Potentially Deadly Loophole In Gun Application Process - NewsChannel5.com | Nashville News, Weather & Sports

Potentially Deadly Loophole In Gun Application Process

NASHVILLE, Tenn. - Could a more thorough background check have prevented the Virginia Tech shooter from ever getting his hands on weapons?

Midstate gun proponents admit there's a potentially deadly loophole in the gun application process.

Gunman Seung-Hui Cho had been branded "mentally ill" and court ordered to seek treatment.

That information should have shown up on the federal gun application when he bought two guns.

Had the Virginia Tech shooter answered "yes" on line 11-F of the application, "the gun dealer should have stopped the transaction at that point," said Doug Woodlee of the Tennessee Bureau of Investigation.

Every gun buyer is supposed to fill out the federal form. Answering line 11-F, which addresses a person's mental stability, relies largely on the honor system.

"On the form where it says, 'Have you ever been adjudicated mentally defective?' He should have said yes, which immediately would stop the sale of the gun," said Dan McGlamery of Gun City USA.

In Tennessee, the TBI screens every person buying a weapon. But two things are off limits- medical and mental records- thanks to strict laws that safeguard the patient.

"To protect the integrity of their medical information.

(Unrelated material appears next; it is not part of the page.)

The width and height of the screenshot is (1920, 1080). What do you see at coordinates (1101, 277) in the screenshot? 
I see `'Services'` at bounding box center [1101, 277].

To protect their privacy and their confidentiality of their medical information," said John Howser, director of media relations and assistant director of news and public affairs at Vanderbilt University Medical Center.

Just as laws precluded Virginia Tech from sharing Cho's apparent instability with his own parents, laws and patients' rights tie the hands of background researchers, too.

"Yes, it's very frustrating because we know there's got to be thousands of persons who have some type of a problem that really should preclude them from being able to get a firearm," Woodlee said.

Woodlee said in a perfect world, a mentally unstable person would be flagged in a background check.

Even the staunchest gun proponents admit something needs to be done to close the loophole on the gun application, which allows potential gun buyers the luxury of lying.

There is a federal database of people who've been diagnosed "mentally defective" by the courts, as Cho had been. But, the problem is, it's usually not current.

States offer that information to the federal government on a voluntary basis.

Even Wednesday night, police in Virginia still had no idea why Cho picked the 32 victims he did.

They can't find a link between the shooter and his first victim in a campus dormitory.